───── Document excerpt

In the spirit of my Thursday post, I want to share with you Daniel Karslake’s outstanding documentary, For the Bible Tells Me So. It premiered at the Sundance Film Festival in 2007. I’d heard of it before, and I’d seen some selected clips on YouTube, but this past week I found the entire thing online and sat down to watch it all the way through.
In addition to a fair amount of description of various issues related to Christianity and homosexuality, the film includes interviews with several families (including the Gephardts and the Robinsons) in which religious parents had to come to terms with one of their children being gay. I found their stories very moving, and I think it’s worth making time for.
(Note: To watch the full video, you’ll need to install their player software. Otherwise, this is just a 5-minute preview.)
It was frustrating for me to watch, because so many of the stories recounted in the film are about finding a way to reconcile Christianity with acceptance of homosexuality. It’s about pointing out that the Old Testament God considers eating shellfish to be an equally heinous offense as being gay, studying the historical context of the Bible and understanding what homosexual intercourse symbolized during those times — it’s about learning that the Bible shouldn’t be taken literally, word by word. For me, the natural conclusion of those studies is the realization that the Bible itself is not a reliable source of moral teachings, and not a document one should trust to be true. But to the people in this documentary, God is still just as real as ever, and the Bible is still just as true as ever. They’ve only changed their mind about what the Bible tells them to be so.

──────────
───── Data section

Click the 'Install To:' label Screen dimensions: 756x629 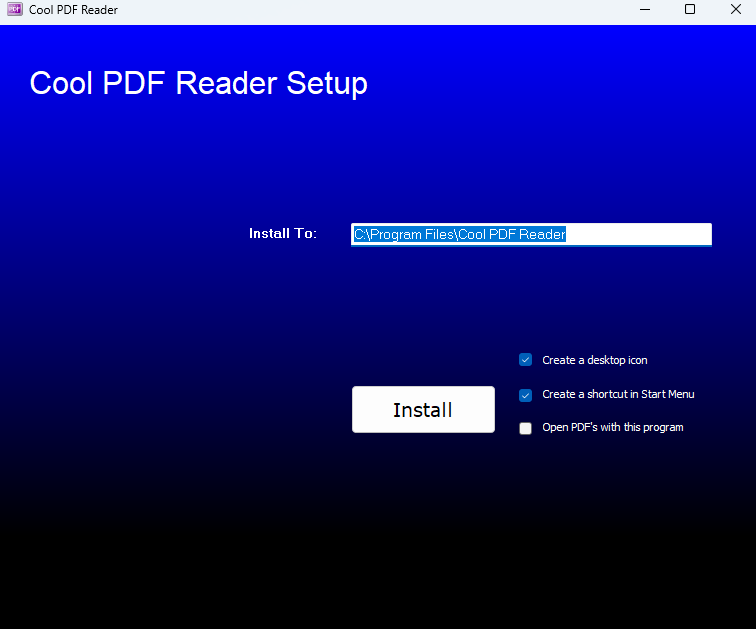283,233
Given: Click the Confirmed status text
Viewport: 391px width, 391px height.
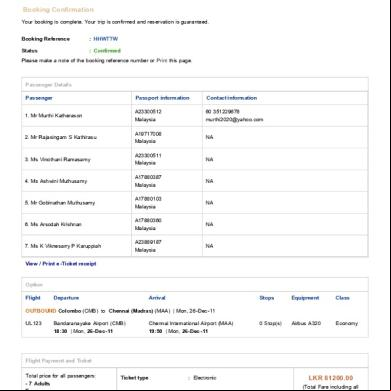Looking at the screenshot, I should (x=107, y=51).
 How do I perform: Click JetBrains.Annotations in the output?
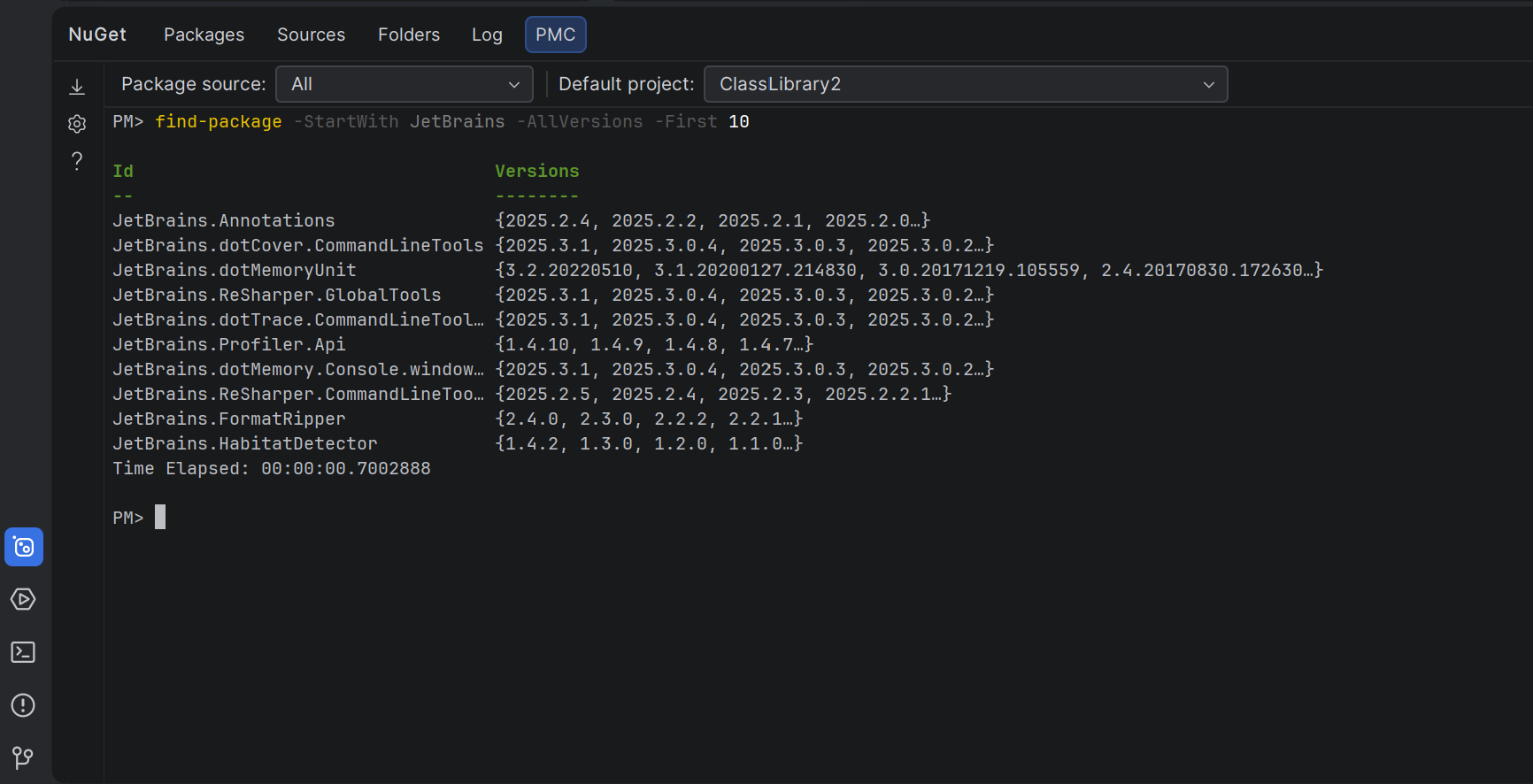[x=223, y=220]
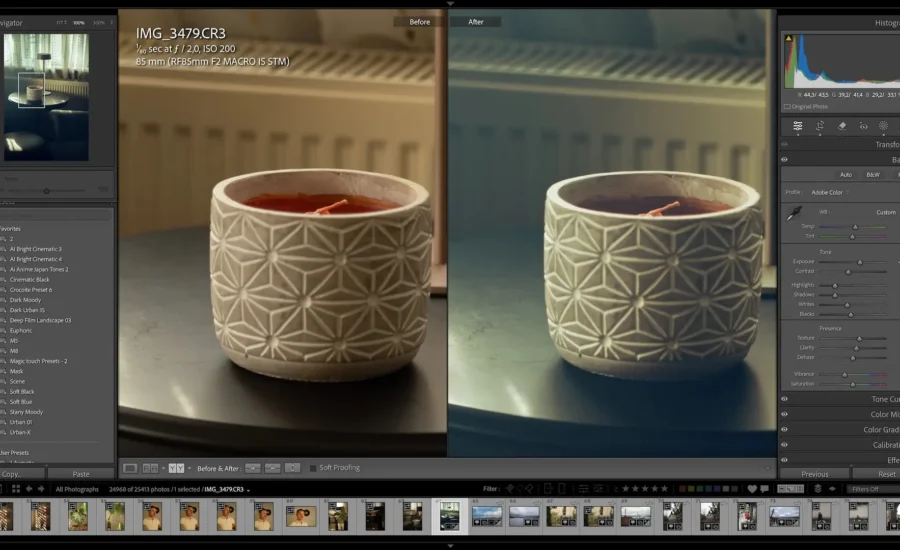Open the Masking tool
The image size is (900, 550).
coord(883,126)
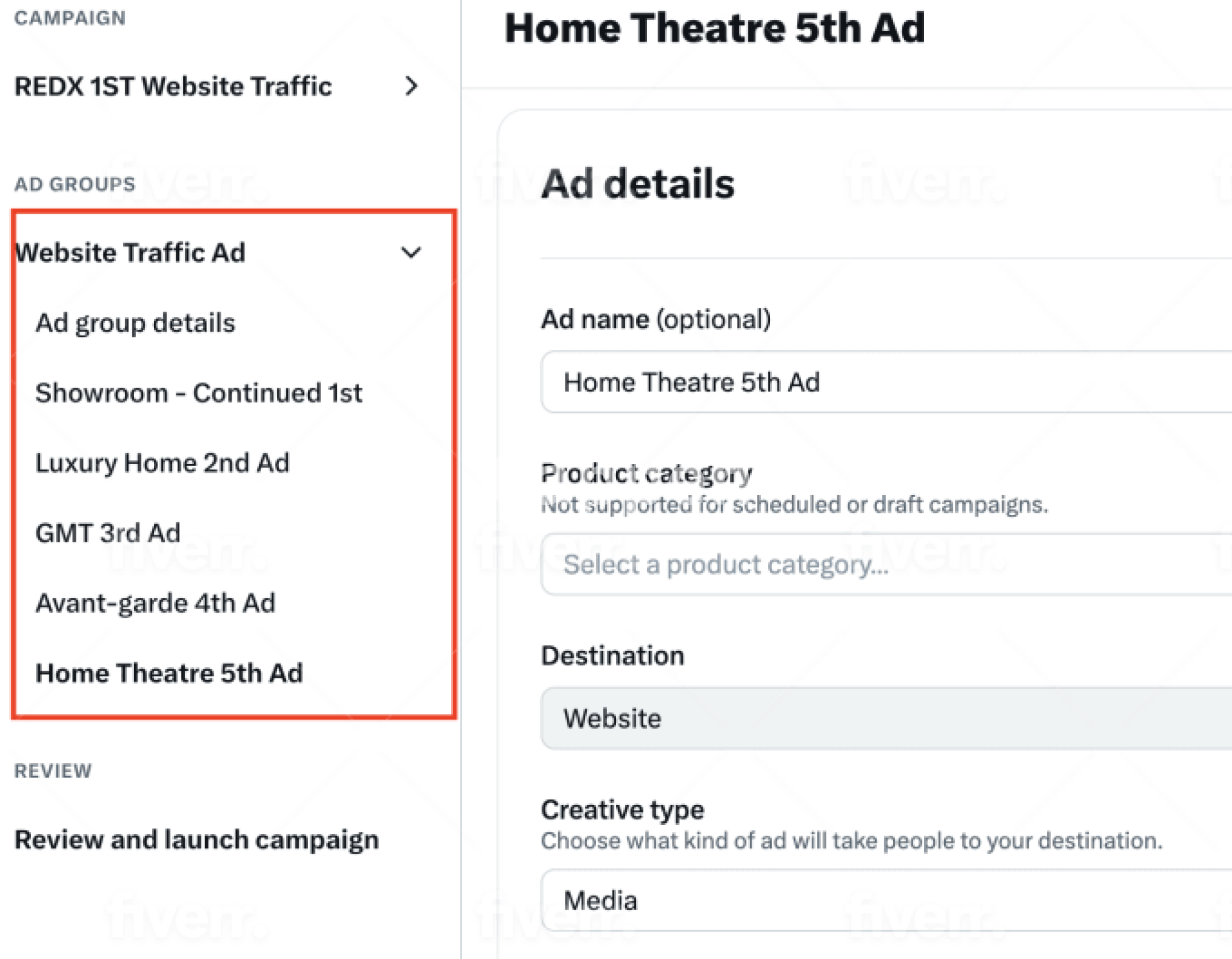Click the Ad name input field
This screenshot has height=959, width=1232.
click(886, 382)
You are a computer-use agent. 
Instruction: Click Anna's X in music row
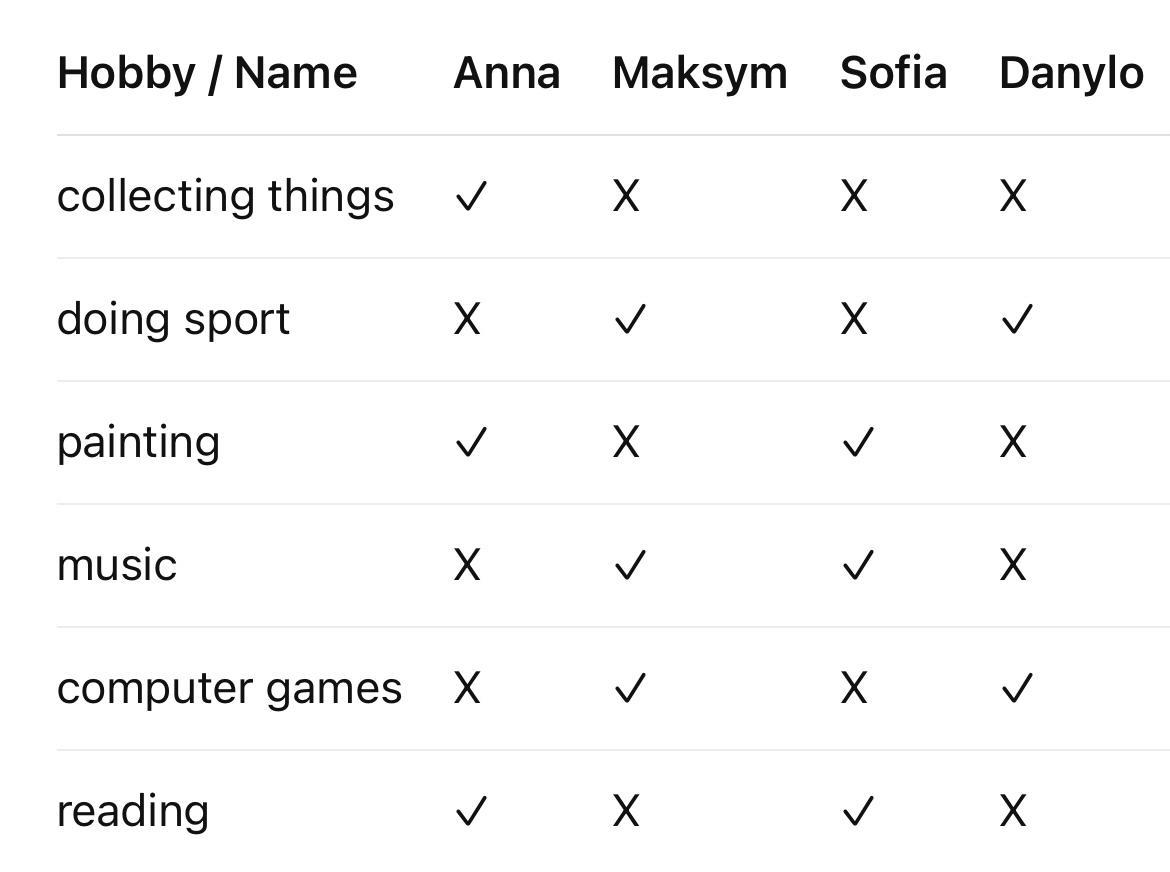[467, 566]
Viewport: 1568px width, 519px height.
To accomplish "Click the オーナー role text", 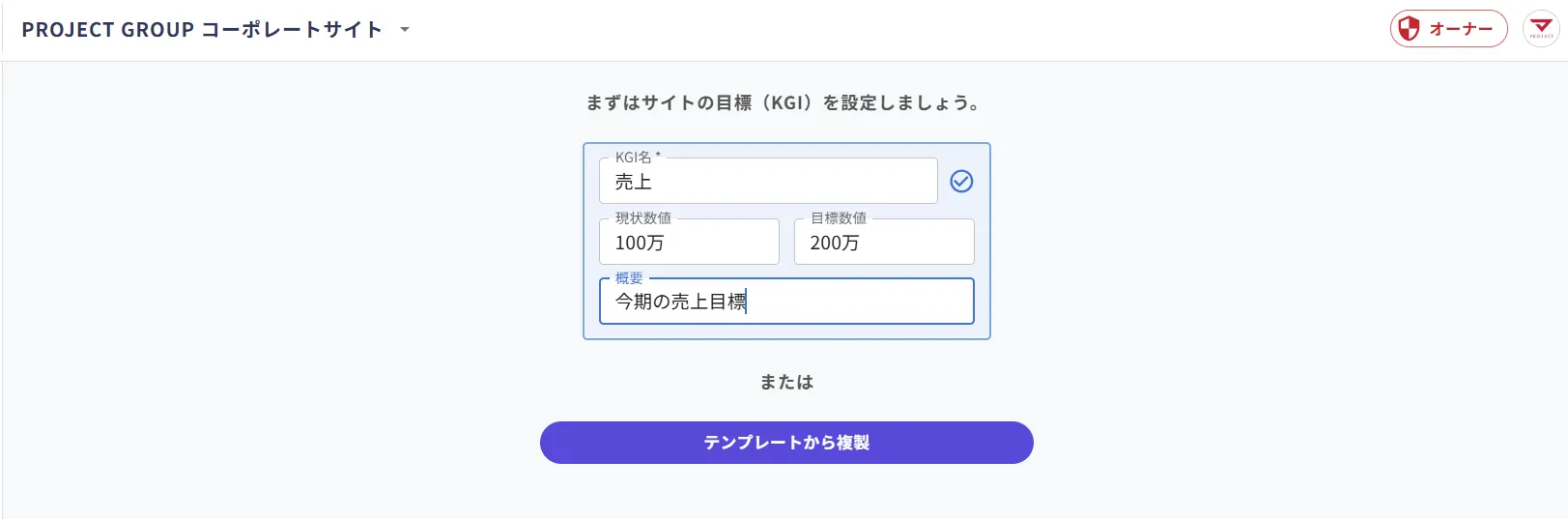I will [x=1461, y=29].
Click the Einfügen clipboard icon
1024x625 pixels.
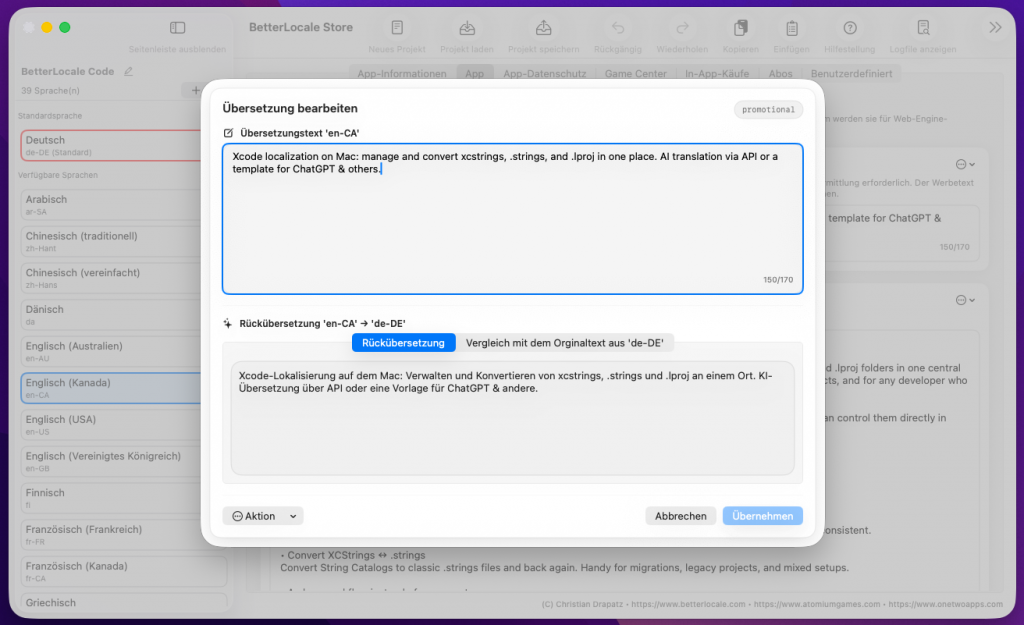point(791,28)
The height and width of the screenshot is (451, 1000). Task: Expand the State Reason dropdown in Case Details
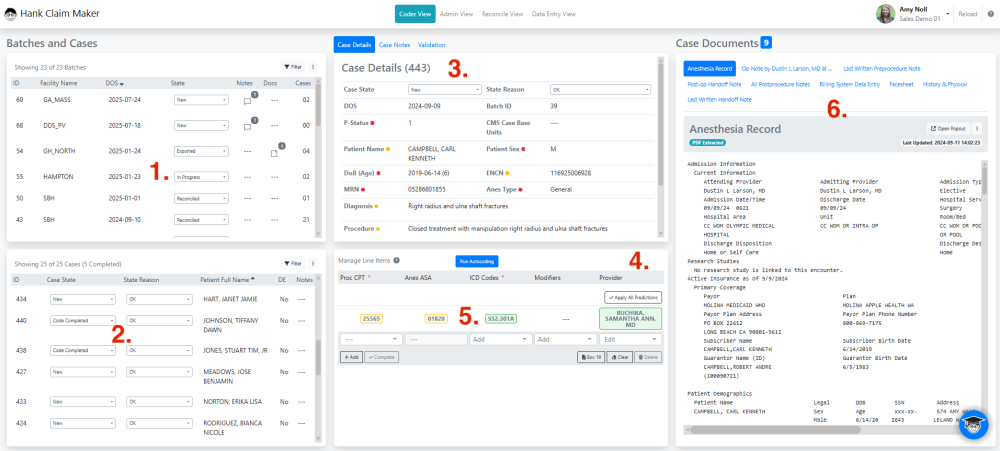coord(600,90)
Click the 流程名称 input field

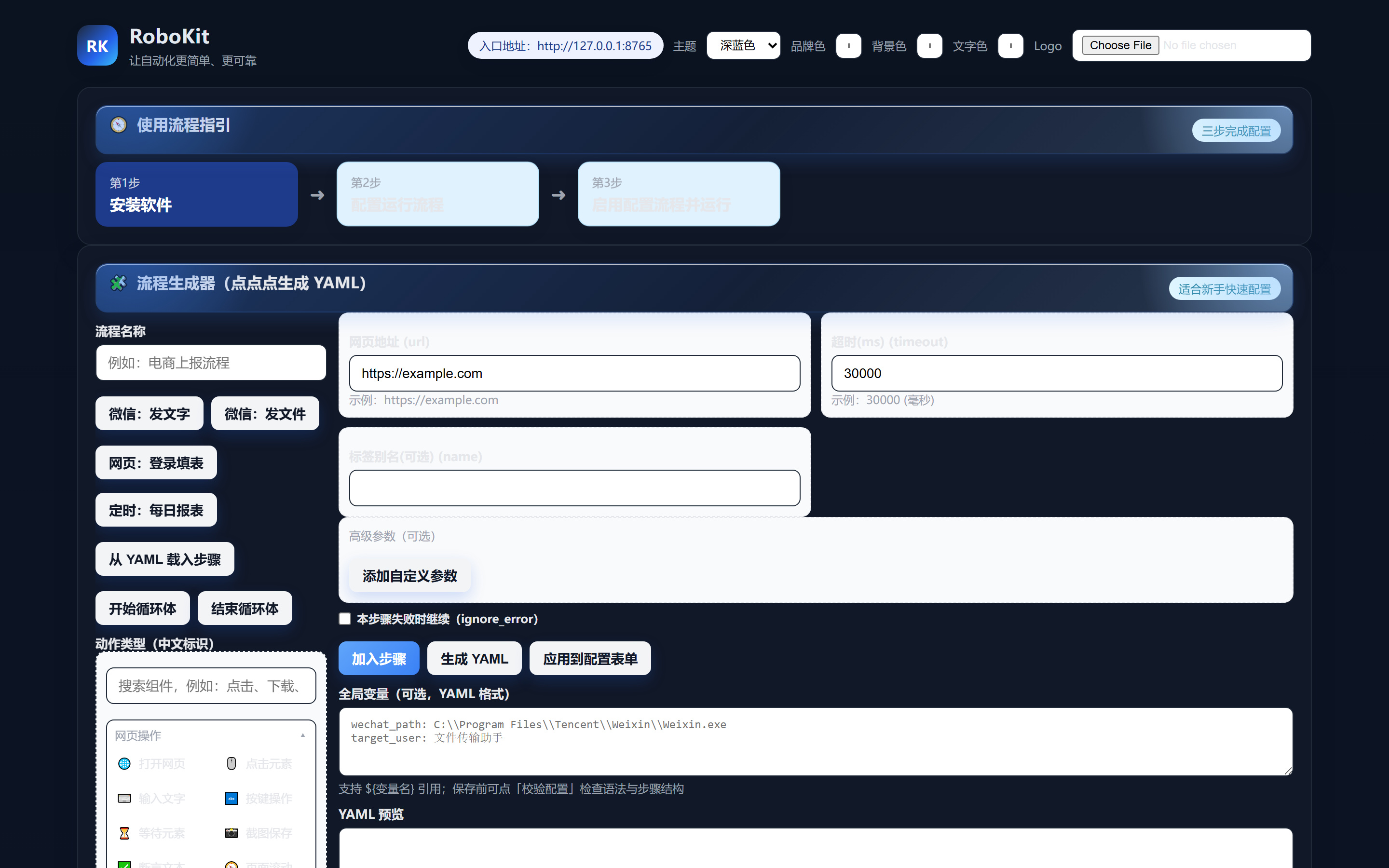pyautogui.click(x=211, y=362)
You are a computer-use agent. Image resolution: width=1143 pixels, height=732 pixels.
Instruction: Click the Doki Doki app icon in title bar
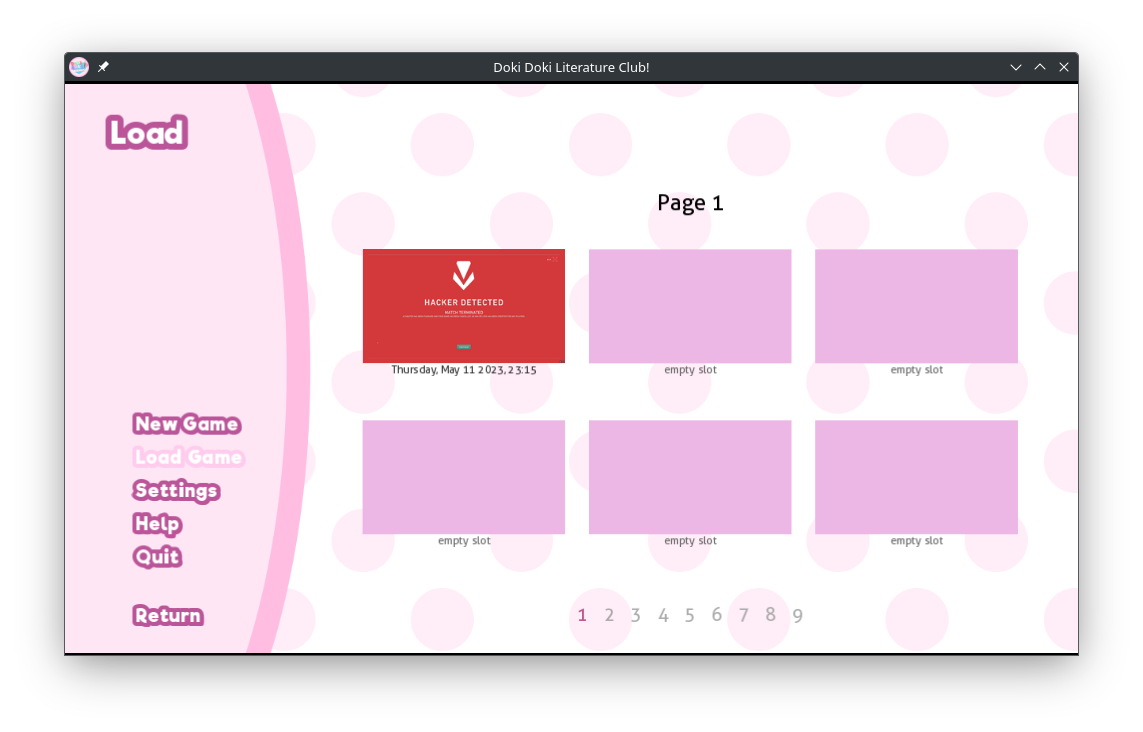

──────────

-- Problems --
a - Answer these from the post about For the Bible Tells Me So:
(i) At which festival did the documentary premiere, and in what year?
(ii) Which two families are named among those interviewed in the film?
(iii) According to the post, what does the Old Testament God consider an offense as heinous as being gay?
b - Retype the stretch of the post about For the Bible Tells Me So from "It was frustrating" through "them to be so.".

-- Outputs by task --
a -
(i) The Sundance Film Festival, in 2007.
(ii) The Gephardts and the Robinsons.
(iii) Eating shellfish.

b -
It was frustrating for me to watch, because so many of the stories recounted in the film are about finding a way to reconcile Christianity with acceptance of homosexuality. It’s about pointing out that the Old Testament God considers eating shellfish to be an equally heinous offense as being gay, studying the historical context of the Bible and understanding what homosexual intercourse symbolized during those times — it’s about learning that the Bible shouldn’t be taken literally, word by word. For me, the natural conclusion of those studies is the realization that the Bible itself is not a reliable source of moral teachings, and not a document one should trust to be true. But to the people in this documentary, God is still just as real as ever, and the Bible is still just as true as ever. They’ve only changed their mind about what the Bible tells them to be so.